• [YOUR INSTRUCTIONS]
Swap "dropdown" for "menu" wherever it occurs in the entries below, and reproduce the entries with everything else left as it is.

• [RECORDS]
--- BEGIN ---

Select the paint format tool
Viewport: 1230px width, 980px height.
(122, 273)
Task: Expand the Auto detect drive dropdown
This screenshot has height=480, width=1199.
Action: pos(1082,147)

--- END ---

• [EXERCISE OUTPUT]
Select the paint format tool
Viewport: 1230px width, 980px height.
(122, 273)
Task: Expand the Auto detect drive menu
This screenshot has height=480, width=1199.
Action: pos(1082,147)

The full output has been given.